To open it to all hosts (less secure, for testing only):

sudo firewall-cmd --permanent --add-port=5432/tcp
sudo firewall-cmd --reload

Verify the rule was applied:

sudo firewall-cmd --list-all

Step 5: Enable SSL in PostgreSQL

PostgreSQL supports native SSL/TLS. You need an SSL certificate and key placed in the data directory. For production, use a certificate signed by your internal CA or a trusted public CA. For testing, generate a self-signed certificate:

sudo -u postgres openssl req -new -x509 -days 365 -nodes 
  -text -out /var/lib/pgsql/9.6/data/server.crt 
  -keyout /var/lib/pgsql/9.6/data/server.key 
  -subj "/CN=pgserver.example.com"

Set strict permissions on the key file (PostgreSQL refuses to start if the key is world-readable):

sudo chmod 600 /var/lib/pgsql/9.6/data/server.key
sudo chown postgres:postgres /var/lib/pgsql/9.6/data/server.key /var/lib/pgsql/9.6/data/server.crt

Edit postgresql.conf to enable SSL and point to the certificate files:

ssl = on
ssl_cert_file = 'server.crt'
ssl_key_file  = 'server.key'

# Optional: require clients to present a certificate
# ssl_ca_file = 'root.crt'

Note: the paths for ssl_cert_file and ssl_key_file are relative to the data directory unless you specify an absolute path.

Step 6: Restart PostgreSQL and Verify

Apply all configuration changes by restarting the service:

sudo systemctl restart postgresql-9.6
sudo systemctl status postgresql-9.6

Check the PostgreSQL log for any SSL errors:

sudo tail -50 /var/lib/pgsql/9.6/data/pg_log/postgresql-*.log

Confirm PostgreSQL is listening on the expected address and port:

ss -tlnp | grep 5432

Step 7: Test Remote Connection with psql

From your remote application server or client machine, test the connection. First, without SSL to confirm basic connectivity:

psql -h 10.0.0.5 -U appuser -d appdb

To test with SSL explicitly enabled:

psql "host=10.0.0.5 user=appuser dbname=appdb sslmode=require"

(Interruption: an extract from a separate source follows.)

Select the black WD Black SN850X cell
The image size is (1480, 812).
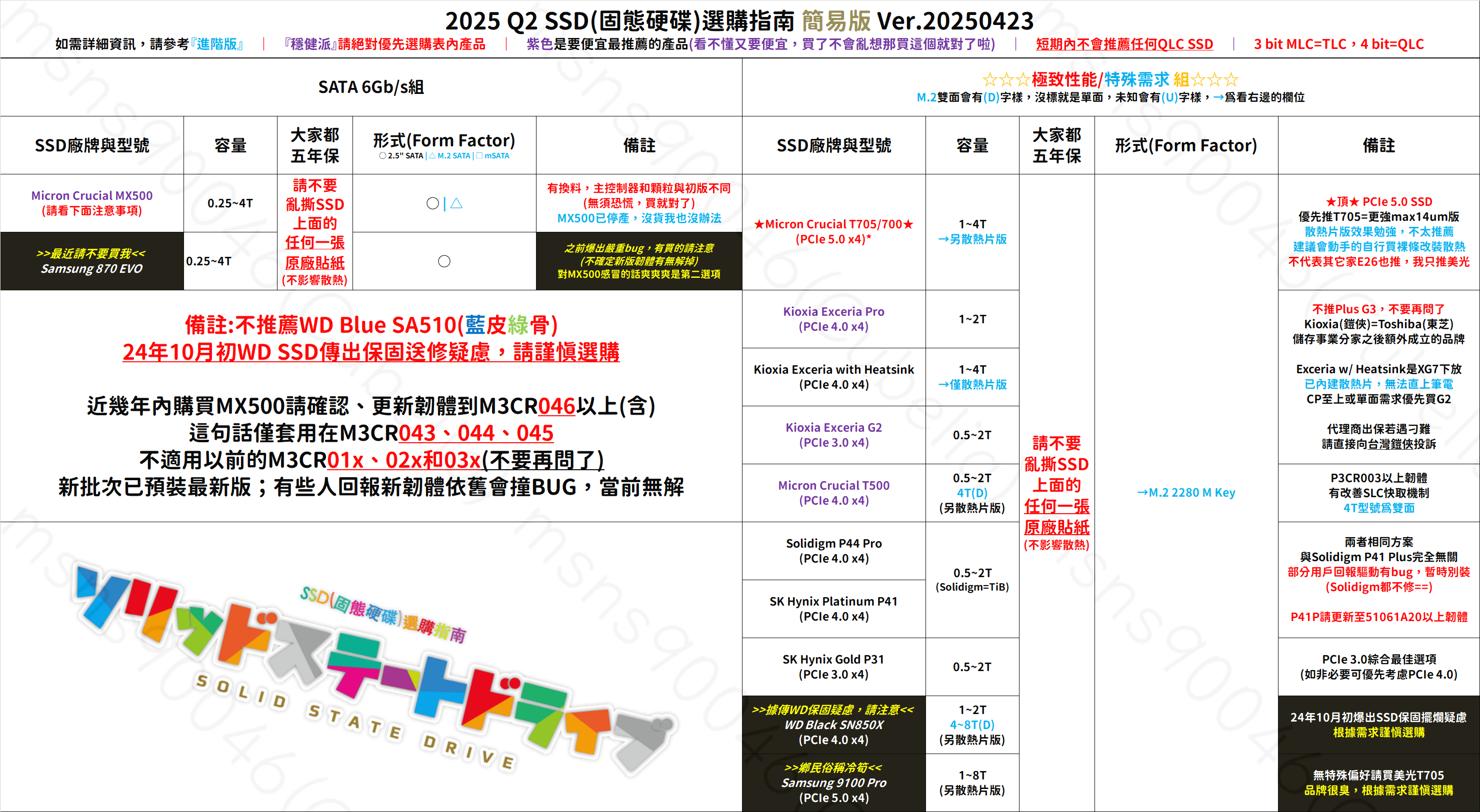pos(833,725)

Once connected, verify the SSL status of the current session:

appdb=> conninfo

You should see output similar to:

You are connected to database "appdb" as user "appuser" on host "10.0.0.5" at port "5432".
SSL connection (protocol: TLSv1.2, cipher: ECDHE-RSA-AES256-GCM-SHA384, bits: 256, compression: off)

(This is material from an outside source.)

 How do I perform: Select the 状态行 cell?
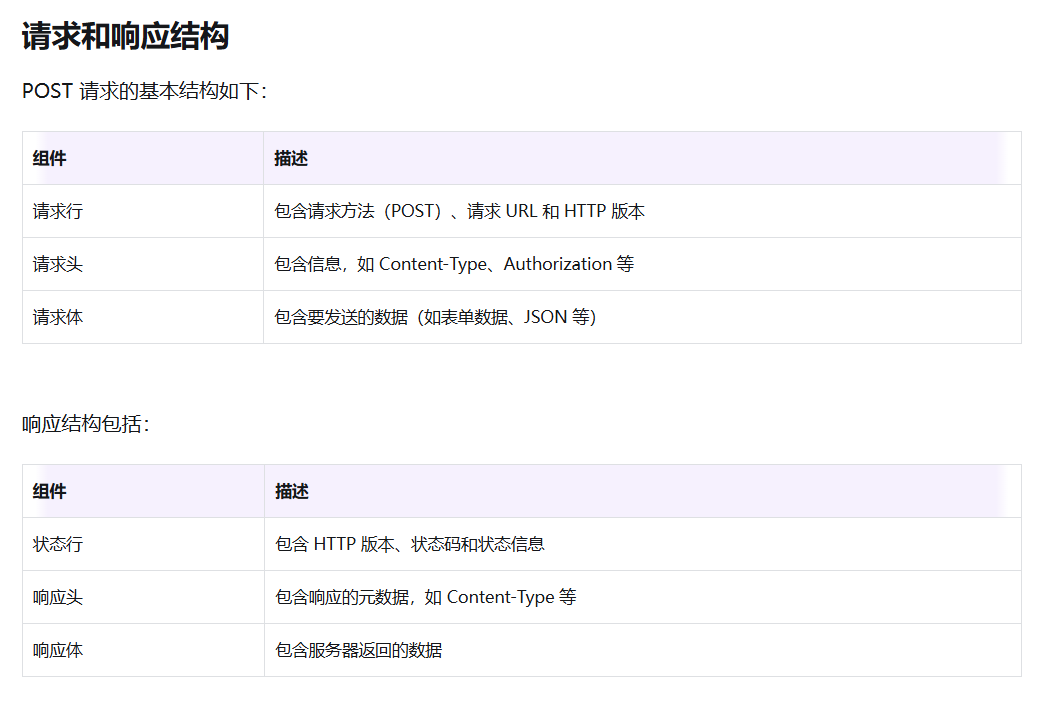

If you used hostssl in pg_hba.conf and a client tries to connect without SSL (sslmode=disable), the connection will be refused — exactly the intended behavior.

Conclusion

Enabling remote access and SSL for PostgreSQL on RHEL 7 requires coordinated changes across postgresql.conf, pg_hba.conf, the system firewall, and the SSL certificate infrastructure. By binding PostgreSQL to the correct network interface, restricting access via pg_hba.conf to known hosts and users, opening only the specific firewall rule needed, and enforcing SSL with the hostssl connection type, you achieve both the connectivity your application needs and the security posture your infrastructure demands. Always prefer certificate-based SSL over plain host entries for any network that extends beyond a single trusted host.